◆ The task
Pictures stay out of the copy. Transcribe exactly the lines from the line with "Expand Materials in the outliner" through the final line of the records.

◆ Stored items
—————

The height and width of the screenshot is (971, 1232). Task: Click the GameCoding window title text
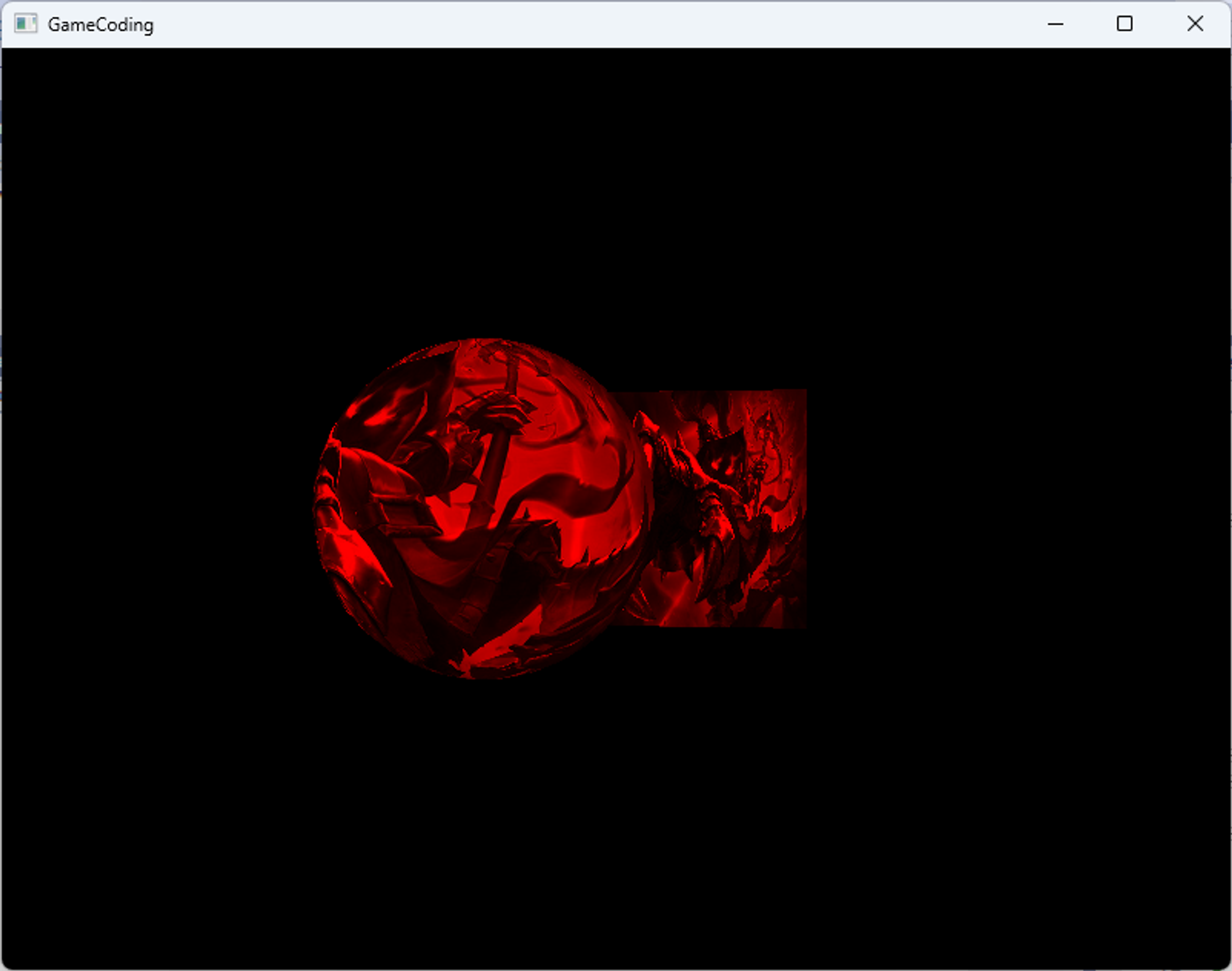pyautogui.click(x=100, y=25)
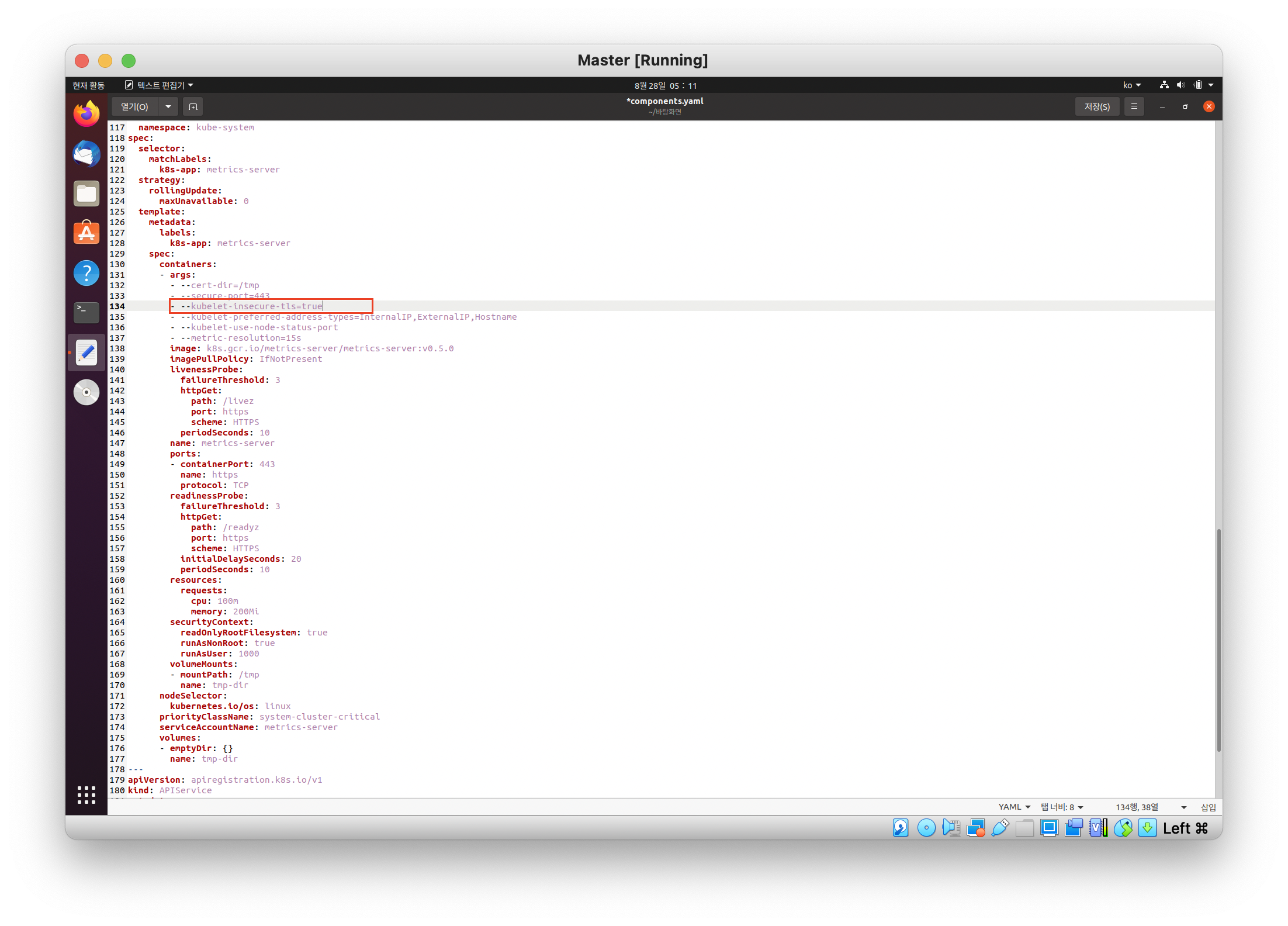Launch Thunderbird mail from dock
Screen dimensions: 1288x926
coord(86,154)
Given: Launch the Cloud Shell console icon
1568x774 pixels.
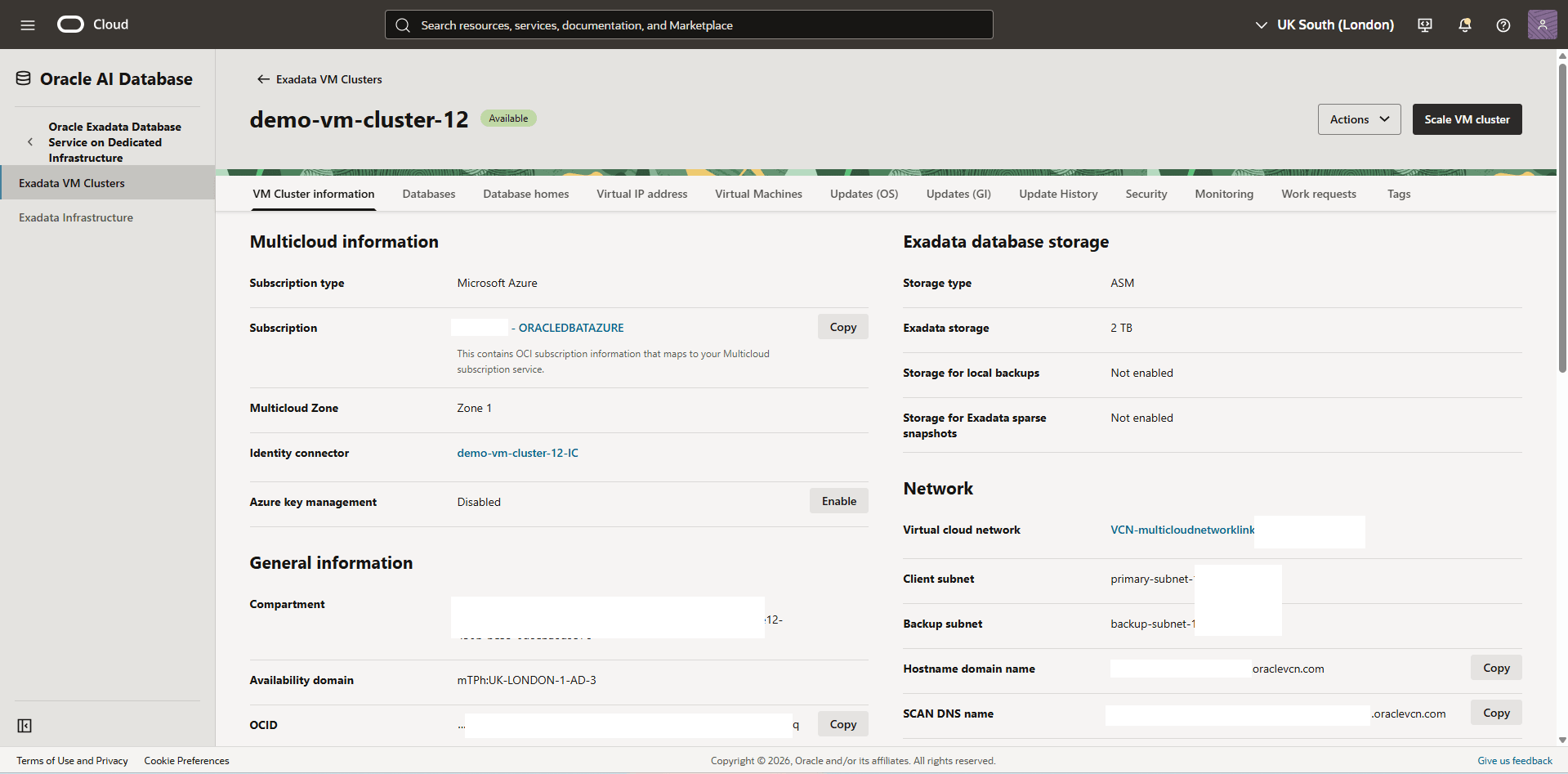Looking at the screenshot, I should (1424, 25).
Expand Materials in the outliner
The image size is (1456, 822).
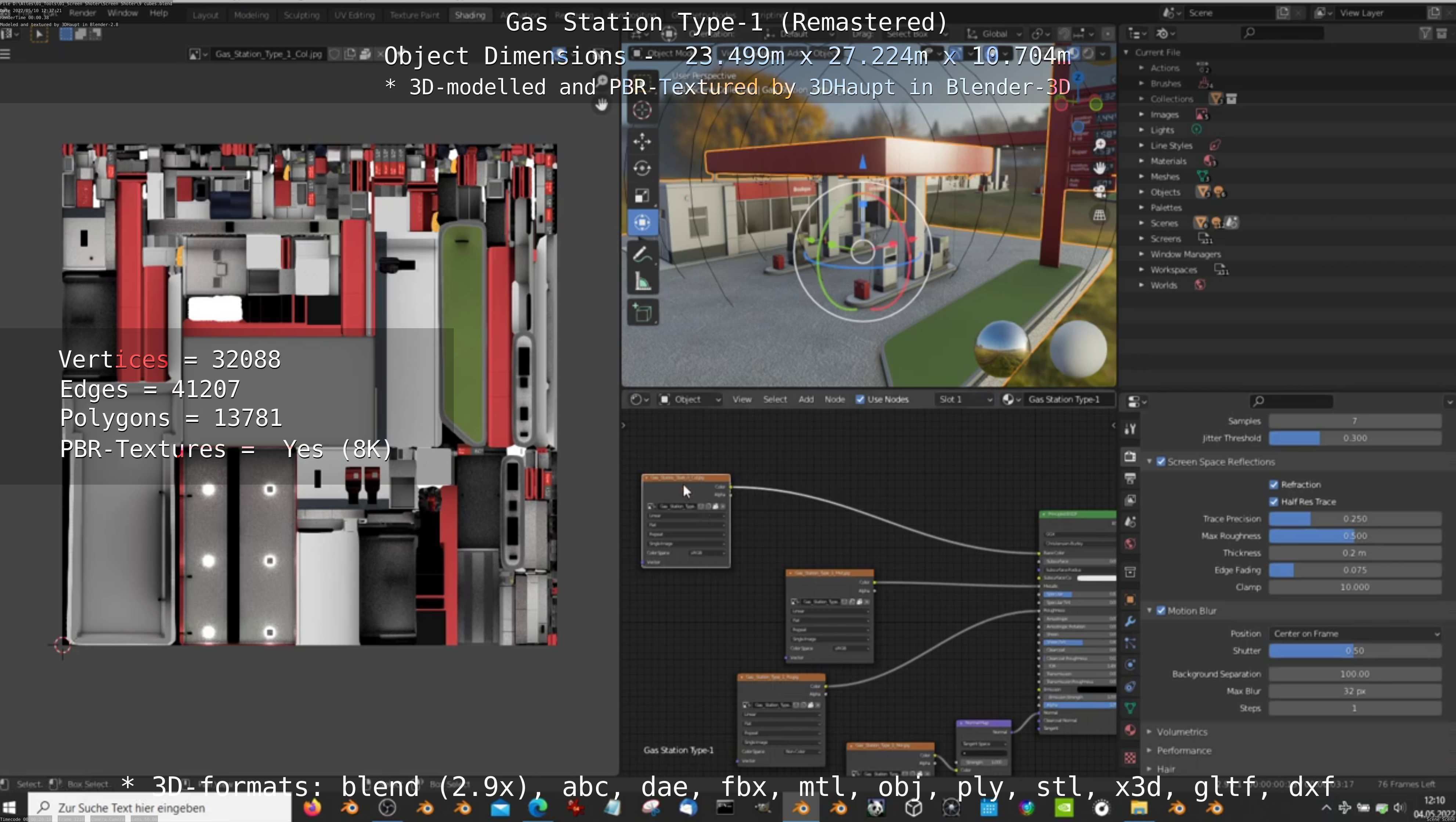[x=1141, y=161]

—————

◆ Answer to this task
Expand Materials in the outliner
The image size is (1456, 822).
[x=1141, y=161]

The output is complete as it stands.